**RECORDED DATA**
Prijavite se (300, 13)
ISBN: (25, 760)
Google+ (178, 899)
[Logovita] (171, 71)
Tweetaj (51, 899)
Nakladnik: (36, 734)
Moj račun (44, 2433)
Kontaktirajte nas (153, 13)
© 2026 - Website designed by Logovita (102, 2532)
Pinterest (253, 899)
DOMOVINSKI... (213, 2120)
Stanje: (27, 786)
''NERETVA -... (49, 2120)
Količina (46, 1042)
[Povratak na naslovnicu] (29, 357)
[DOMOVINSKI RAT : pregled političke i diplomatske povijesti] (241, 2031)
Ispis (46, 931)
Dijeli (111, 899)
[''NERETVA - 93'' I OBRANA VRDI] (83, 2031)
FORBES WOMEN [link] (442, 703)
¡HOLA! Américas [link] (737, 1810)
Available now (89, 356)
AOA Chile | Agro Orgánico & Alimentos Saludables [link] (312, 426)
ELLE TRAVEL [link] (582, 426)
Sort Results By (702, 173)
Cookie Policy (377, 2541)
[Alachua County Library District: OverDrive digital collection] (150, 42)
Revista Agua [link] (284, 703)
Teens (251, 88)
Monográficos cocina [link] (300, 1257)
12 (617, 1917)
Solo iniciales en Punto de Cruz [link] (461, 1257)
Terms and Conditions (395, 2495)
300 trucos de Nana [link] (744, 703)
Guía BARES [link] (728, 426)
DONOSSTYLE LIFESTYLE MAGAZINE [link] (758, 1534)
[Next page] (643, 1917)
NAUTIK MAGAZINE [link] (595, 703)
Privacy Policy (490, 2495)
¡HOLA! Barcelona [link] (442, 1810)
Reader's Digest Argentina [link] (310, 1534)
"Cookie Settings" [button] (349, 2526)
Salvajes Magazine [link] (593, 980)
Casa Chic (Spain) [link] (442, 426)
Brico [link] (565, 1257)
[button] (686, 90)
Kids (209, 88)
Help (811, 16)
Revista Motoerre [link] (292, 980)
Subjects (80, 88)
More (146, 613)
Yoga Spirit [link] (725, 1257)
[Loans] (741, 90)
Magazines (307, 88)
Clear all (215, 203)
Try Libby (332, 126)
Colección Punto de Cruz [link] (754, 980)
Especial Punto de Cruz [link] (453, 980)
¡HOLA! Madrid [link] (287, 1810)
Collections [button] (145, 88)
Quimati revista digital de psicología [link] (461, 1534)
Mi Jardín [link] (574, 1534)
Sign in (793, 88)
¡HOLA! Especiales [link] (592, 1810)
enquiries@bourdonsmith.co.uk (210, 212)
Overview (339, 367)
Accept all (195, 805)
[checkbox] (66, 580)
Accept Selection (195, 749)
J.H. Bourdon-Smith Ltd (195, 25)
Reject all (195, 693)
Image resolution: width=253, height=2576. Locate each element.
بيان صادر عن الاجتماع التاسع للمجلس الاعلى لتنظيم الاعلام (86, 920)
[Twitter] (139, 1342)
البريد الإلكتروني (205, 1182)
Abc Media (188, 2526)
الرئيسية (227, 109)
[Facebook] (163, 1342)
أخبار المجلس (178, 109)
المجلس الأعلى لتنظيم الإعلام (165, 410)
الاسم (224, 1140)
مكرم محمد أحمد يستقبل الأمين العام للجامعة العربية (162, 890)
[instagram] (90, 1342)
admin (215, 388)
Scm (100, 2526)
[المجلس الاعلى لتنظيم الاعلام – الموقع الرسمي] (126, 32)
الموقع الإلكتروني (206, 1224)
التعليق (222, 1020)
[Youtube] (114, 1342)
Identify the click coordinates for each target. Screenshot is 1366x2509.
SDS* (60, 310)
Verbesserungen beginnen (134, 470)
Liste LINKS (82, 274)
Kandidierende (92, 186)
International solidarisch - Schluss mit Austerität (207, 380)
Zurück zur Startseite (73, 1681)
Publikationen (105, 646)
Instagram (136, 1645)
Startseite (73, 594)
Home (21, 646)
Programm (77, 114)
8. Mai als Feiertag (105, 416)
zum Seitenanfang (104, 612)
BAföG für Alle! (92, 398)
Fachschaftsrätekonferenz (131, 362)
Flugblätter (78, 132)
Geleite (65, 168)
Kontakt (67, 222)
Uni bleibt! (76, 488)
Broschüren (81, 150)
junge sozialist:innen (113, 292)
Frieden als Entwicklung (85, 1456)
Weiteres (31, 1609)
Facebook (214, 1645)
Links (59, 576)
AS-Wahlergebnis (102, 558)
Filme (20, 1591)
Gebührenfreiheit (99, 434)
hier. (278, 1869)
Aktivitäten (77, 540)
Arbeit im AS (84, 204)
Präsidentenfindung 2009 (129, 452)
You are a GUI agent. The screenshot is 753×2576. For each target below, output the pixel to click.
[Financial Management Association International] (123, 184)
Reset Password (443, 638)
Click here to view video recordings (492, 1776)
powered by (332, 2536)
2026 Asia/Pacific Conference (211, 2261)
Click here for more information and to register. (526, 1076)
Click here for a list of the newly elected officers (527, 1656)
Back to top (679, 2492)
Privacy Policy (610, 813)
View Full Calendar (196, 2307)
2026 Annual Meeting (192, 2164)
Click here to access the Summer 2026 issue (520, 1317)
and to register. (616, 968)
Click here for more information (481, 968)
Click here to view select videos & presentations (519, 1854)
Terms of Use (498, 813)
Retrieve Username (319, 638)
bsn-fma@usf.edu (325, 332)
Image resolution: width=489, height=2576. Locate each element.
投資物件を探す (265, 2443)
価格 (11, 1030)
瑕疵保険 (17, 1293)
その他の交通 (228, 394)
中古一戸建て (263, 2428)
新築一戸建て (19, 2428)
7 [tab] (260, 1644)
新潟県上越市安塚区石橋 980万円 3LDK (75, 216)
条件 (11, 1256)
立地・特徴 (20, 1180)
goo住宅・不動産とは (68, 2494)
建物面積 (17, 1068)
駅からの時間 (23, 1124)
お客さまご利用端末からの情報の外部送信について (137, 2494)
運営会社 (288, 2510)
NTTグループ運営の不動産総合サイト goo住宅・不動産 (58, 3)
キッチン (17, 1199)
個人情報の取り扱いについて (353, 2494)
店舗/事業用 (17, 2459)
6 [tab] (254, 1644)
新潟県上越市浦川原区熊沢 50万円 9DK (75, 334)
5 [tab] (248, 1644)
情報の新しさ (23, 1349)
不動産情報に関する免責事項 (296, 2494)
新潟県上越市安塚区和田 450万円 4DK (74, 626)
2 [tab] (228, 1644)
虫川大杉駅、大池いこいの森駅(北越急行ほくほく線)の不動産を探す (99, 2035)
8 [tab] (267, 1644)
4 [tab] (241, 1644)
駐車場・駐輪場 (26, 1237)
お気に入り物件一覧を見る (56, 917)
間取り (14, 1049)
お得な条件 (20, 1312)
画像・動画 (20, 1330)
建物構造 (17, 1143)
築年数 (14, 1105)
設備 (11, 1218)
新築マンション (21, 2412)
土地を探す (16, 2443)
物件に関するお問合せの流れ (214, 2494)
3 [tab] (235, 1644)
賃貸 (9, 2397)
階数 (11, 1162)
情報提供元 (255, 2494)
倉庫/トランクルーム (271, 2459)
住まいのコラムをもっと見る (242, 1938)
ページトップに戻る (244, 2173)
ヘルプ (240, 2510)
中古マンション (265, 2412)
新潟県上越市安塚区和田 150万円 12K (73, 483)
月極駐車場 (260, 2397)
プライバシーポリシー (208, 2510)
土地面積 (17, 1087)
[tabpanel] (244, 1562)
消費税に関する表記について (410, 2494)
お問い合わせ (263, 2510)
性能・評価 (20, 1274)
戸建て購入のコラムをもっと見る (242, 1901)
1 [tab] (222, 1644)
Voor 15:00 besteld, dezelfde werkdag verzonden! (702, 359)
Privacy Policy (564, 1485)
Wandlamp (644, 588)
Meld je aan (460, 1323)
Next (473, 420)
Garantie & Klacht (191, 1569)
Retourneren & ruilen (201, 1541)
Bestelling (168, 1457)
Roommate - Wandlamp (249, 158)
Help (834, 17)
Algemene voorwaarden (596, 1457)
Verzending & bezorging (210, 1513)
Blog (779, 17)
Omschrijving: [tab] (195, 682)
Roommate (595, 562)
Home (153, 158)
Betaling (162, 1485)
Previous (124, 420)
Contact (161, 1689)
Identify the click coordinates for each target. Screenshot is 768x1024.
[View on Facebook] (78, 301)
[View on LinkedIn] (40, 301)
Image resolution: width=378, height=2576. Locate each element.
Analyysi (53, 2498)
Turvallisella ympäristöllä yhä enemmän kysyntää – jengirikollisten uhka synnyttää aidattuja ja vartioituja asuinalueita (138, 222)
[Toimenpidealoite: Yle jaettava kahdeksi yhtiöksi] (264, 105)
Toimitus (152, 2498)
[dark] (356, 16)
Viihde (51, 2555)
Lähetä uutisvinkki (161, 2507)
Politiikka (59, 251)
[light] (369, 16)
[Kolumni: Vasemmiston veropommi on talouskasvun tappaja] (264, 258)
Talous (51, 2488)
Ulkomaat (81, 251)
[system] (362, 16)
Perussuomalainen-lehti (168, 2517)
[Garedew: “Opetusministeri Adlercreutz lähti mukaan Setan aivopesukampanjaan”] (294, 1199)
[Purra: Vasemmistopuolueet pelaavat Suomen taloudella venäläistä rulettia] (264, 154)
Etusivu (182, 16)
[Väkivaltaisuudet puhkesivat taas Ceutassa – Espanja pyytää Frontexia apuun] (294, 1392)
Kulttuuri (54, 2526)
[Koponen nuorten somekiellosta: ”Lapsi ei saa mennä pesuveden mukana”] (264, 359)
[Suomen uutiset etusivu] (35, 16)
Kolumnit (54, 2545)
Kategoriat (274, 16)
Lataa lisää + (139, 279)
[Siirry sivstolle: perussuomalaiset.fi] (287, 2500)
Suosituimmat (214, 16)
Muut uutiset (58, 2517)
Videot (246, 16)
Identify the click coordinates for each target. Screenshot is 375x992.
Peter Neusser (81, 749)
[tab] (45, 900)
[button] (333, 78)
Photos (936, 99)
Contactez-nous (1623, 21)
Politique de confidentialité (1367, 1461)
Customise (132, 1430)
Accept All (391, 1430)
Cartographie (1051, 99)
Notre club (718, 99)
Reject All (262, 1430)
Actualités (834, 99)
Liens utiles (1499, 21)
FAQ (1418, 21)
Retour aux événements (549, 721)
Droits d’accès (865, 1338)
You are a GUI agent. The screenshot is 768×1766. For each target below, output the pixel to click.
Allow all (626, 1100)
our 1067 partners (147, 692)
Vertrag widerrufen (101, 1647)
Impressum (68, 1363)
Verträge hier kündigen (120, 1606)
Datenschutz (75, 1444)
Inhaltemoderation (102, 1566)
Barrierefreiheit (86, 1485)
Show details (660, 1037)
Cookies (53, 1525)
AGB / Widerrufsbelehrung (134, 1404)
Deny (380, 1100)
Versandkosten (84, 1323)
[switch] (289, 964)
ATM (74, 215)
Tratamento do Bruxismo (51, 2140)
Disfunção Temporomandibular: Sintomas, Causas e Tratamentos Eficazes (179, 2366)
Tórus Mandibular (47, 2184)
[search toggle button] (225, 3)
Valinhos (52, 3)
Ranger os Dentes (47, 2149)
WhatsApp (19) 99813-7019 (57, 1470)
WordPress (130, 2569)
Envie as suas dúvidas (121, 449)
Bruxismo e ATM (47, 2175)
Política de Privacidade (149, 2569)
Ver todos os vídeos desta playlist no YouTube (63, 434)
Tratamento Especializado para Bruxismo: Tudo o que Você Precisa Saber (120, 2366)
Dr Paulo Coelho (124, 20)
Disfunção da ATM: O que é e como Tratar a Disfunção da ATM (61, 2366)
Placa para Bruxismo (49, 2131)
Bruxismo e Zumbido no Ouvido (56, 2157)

**WHAT NEEDS TO BE DONE**
For the word "uutiset", return every line of the records that holds it.

**FINISHED TASK**
[Suomen uutiset etusivu] (35, 16)
Muut uutiset (58, 2517)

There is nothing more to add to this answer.